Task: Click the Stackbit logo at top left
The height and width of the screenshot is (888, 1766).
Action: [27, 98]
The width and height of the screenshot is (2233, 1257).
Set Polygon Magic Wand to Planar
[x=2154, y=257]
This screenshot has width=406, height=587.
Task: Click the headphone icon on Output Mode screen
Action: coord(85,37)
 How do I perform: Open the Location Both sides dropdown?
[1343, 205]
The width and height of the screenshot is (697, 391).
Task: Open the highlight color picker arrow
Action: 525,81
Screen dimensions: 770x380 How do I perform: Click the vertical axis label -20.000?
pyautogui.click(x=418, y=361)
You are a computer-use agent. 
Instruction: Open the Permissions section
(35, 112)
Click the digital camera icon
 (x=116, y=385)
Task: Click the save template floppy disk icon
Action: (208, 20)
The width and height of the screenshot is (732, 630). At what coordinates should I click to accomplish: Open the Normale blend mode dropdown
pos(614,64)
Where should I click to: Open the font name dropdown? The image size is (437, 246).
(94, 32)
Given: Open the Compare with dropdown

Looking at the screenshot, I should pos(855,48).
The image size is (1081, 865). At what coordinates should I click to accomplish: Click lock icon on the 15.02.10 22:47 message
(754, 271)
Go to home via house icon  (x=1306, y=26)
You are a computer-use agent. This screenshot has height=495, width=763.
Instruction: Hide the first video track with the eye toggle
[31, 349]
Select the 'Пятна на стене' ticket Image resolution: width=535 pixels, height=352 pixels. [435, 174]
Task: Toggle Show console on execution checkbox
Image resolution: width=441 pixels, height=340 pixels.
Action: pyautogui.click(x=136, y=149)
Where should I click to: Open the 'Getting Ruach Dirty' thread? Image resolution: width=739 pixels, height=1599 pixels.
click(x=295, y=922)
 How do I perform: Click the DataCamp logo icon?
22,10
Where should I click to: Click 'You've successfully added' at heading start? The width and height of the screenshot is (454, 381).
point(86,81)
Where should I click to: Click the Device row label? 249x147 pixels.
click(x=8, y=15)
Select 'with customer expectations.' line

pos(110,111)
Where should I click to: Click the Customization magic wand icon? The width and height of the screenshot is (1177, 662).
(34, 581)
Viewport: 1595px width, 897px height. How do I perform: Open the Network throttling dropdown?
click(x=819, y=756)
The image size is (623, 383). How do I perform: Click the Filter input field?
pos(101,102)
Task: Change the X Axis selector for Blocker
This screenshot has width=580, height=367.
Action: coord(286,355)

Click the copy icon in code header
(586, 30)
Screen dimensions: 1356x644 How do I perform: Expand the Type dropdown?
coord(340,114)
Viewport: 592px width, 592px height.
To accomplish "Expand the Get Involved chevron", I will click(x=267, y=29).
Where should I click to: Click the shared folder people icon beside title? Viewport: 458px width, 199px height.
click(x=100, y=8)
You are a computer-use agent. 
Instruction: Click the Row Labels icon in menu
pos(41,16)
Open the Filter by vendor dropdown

################

Brief: Reproduce the listing verbatim from its first line down through the line that contains "click(x=8, y=15)".

Result of the task:
Task: Click the Stackbit logo at top left
The height and width of the screenshot is (888, 1766).
Action: [27, 98]
The width and height of the screenshot is (2233, 1257).
Set Polygon Magic Wand to Planar
[x=2154, y=257]
This screenshot has width=406, height=587.
Task: Click the headphone icon on Output Mode screen
Action: coord(85,37)
 How do I perform: Open the Location Both sides dropdown?
[1343, 205]
The width and height of the screenshot is (697, 391).
Task: Open the highlight color picker arrow
Action: 525,81
Screen dimensions: 770x380 How do I perform: Click the vertical axis label -20.000?
pyautogui.click(x=418, y=361)
You are a computer-use agent. 
Instruction: Open the Permissions section
(35, 112)
Click the digital camera icon
 (x=116, y=385)
Task: Click the save template floppy disk icon
Action: (208, 20)
The width and height of the screenshot is (732, 630). At what coordinates should I click to accomplish: Open the Normale blend mode dropdown
pos(614,64)
Where should I click to: Open the font name dropdown? The image size is (437, 246).
(94, 32)
Given: Open the Compare with dropdown

Looking at the screenshot, I should pos(855,48).
The image size is (1081, 865). At what coordinates should I click to accomplish: Click lock icon on the 15.02.10 22:47 message
(754, 271)
Go to home via house icon  (x=1306, y=26)
You are a computer-use agent. This screenshot has height=495, width=763.
Instruction: Hide the first video track with the eye toggle
[31, 349]
Select the 'Пятна на стене' ticket Image resolution: width=535 pixels, height=352 pixels. [435, 174]
Task: Toggle Show console on execution checkbox
Image resolution: width=441 pixels, height=340 pixels.
Action: pyautogui.click(x=136, y=149)
Where should I click to: Open the 'Getting Ruach Dirty' thread? Image resolution: width=739 pixels, height=1599 pixels.
click(x=295, y=922)
 How do I perform: Click the DataCamp logo icon?
22,10
Where should I click to: Click 'You've successfully added' at heading start? The width and height of the screenshot is (454, 381).
point(86,81)
Where should I click to: Click the Device row label? 249x147 pixels.
click(x=8, y=15)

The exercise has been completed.